During the reign of King Ferdinand of Aragon, an itinerant iron man—a sharpener of tools—arrives at the girl Mariah’s farm. He is Telamon, of the Greek province of Arcadia, and he has an X tattooed on his arm. But Mariah senses much more in the man. “You pretend to be a simple tinker, but you carry secrets,” she tells him, believing he carries devils. She is right. In fact, he is a penitente who had been a Roman soldier and a grievous sinner in previous lives and is condemned to continue living miserable lives forever. The only thing that can release him and let him finally die once and for all is a curious, improbable set of conditions set, apparently, by the Almighty.
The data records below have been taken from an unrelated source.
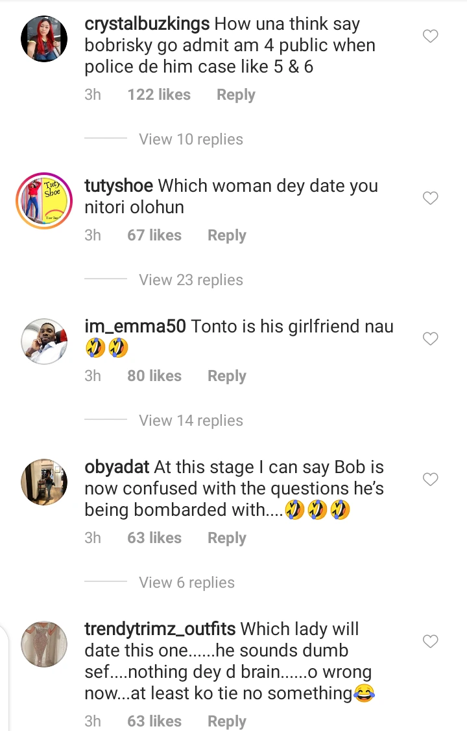The width and height of the screenshot is (467, 731).
Task: Expand View 10 replies
Action: [191, 139]
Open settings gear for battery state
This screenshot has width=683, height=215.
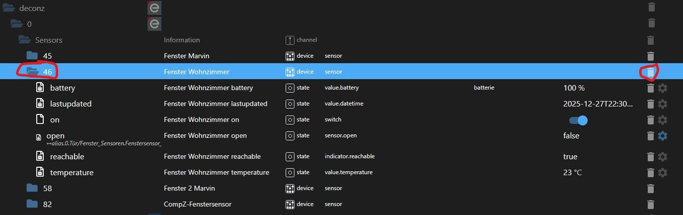[662, 88]
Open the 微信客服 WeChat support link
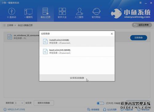 [93, 110]
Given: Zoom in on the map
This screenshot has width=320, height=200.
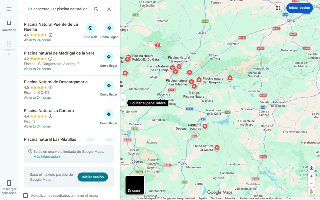Looking at the screenshot, I should point(311,176).
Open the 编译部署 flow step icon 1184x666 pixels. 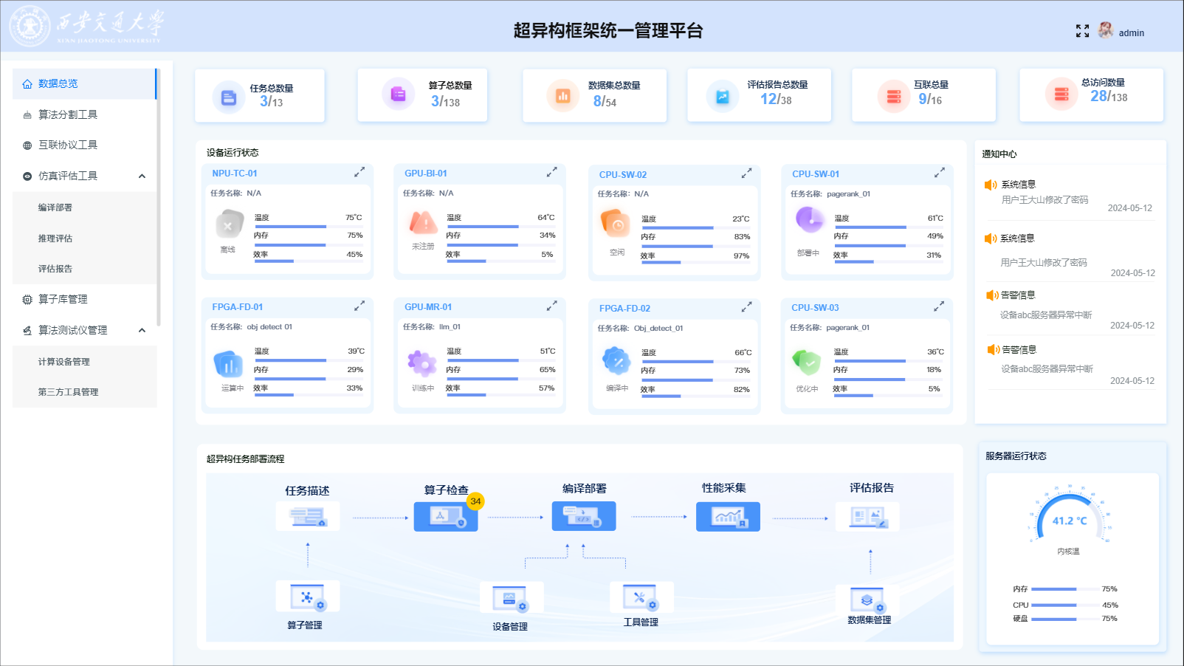[584, 516]
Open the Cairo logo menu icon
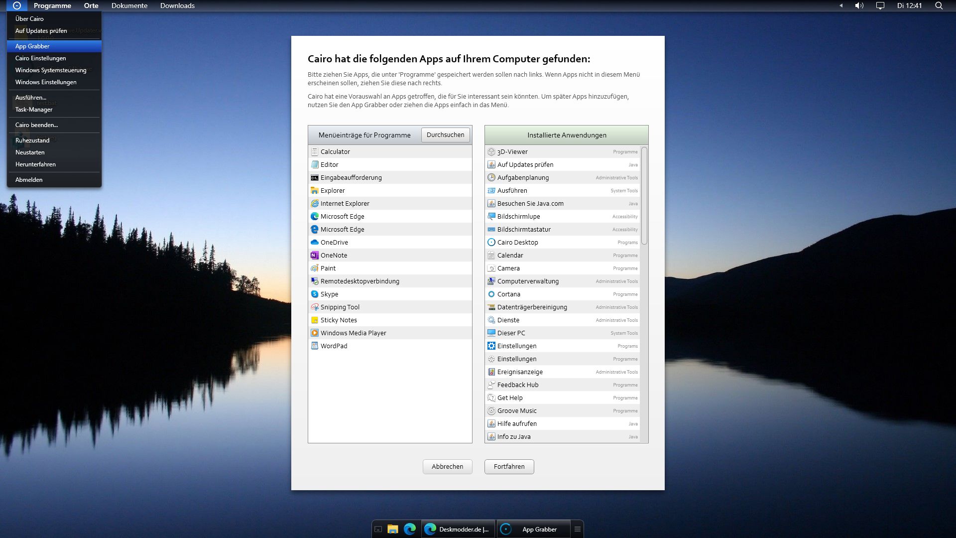 click(17, 5)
One reader might exclaim that the Lord works in mysterious ways while others might just see a contrived plot device. Either way, it serves well to deliver a dramatic finale. Early in the story, Mariah’s farm is pillaged by marauding Portuguese invaders led by Severiano—the Severe One—whose primary task is to find and confiscate hundreds of tons of black powder. For his own reasons, he also wants the iron man, his horse, and Mariah. Speaking of equines, Telamon’s horse is a noble, unnamed animal, and the two have a deep emotional connection. Severiano’s magnificent steed is named La Mano Derecha de Dios, or The Right Hand of God, and both animals figure significantly in the story. Meanwhile, Telamon is an army deserter and vows to “never again harm another human being. I will never bear arms again in war.” Instead, he commits himself to protecting Mariah and his horse, also branded with an X. Mariah has hallucinations that open up Telamon’s past as a Roman legionnaire centuries before. The tale’s dramatic set piece is the siege of a citadel, portrayed in wrenching detail. The literary style is replete with rhetorical flourishes such as “A cry of joy sprang from twice a hundred townsmen’s throats.”
An imaginative tale of penitence, bravery, and blood.